While the Kremlin bosses are telling the people how the sovereign power state is rising from its knees, and their opponents are painting pictures of the “beautiful Russia of the future,” the country is falling deeper into the gap of economic decay both socially and organizationally.

It would be equally difficult to overcome the consequences of them both for the supporters of the “strong state in the future,” as well as for the adamant adherents of the liberal democracy.

The real income of the population is declining, bringing into sharp focus the frightening level of poverty; the health system is falling apart, causing the ever growing exponentially level of depopulation; more and more people are escaping from the country, while the corruption along with effective dysfunctionality of the authorities are undertaking attempts to concentrate the fiscal  resources for the “quantum leap directions,” which makes absolutely no sense. If it is set to continue developing in that modus operandi, then Russia is bound to rather quickly reach the state of the classic failed power (note: a dysfunctional cripple of a state), where the authorities exist in one kind of reality universe and its society resides in quite another one, and these two worlds never interact.

Such state of affairs is dangerous, primarily due to the fact that Russia is bound to turn into an unfit place to live in for those folks, who cannot escape from it.
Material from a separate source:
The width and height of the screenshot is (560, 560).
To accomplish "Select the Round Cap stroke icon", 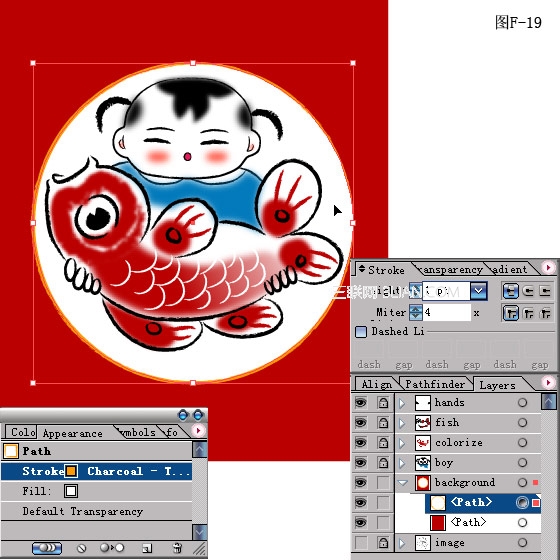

Under these circumstances, it is important to design an array of systematic measures, which would have been capable of putting an end to  the movement leading towards the dysfunctional cripple of the state sans changing the existing regime, the stability of which remains quite high thus far, and the struggle to preserve it promises to be rather rigorous.

In my viewpoint, there are four visible tasks of the highest significance as of today, the resolution of which is overall possible, even despite the current political situation, which exists in the country now.

In my viewpoint, there are four visible tasks most significant as of today, the resolution of which is overall possible even despite the current political situation that exists in the country now. First of all, it is a turning point in the fight to end poverty. The streamline measures in this direction appear to be self-apparent: it is an increase of the cost of living and the transition from the way it is calculating parameters, which are based on the price of bread and potatoes towards the existing world standard of calculation based on a percentage of the average income level.

The abolition of the income tax on all incomes below the newly established minimum wage level. Indexation of pensions and benefits as a bare minimum at the rate of one and a half fold higher than the inflation rate, and the same practice should apply to the retired pensioners, who are working as well. The introduction of targeted cash assistance programs for the impoverished citizens (additional payments), or some quasi-money aid type (food stamps). The main principle here has to be in the utter refusal from any “support programs,” that are non-monetary in their nature (the same holds true for the nutrition programs in schools), due to the fact that under the current bureaucratic system their efficiency would be almost furtive.

The measures pointed out above will cost the budget approximately 2-2.5 trillion. rubles per annum and will ensure a serious multiplier effect, spurring the acceleration in the economy by at least 1.5-2% of GDP on an yearly basis (at least a third of what would have been spent would then be returned straight into the budget via an increase in tax collection, that would be backed up by economic growth).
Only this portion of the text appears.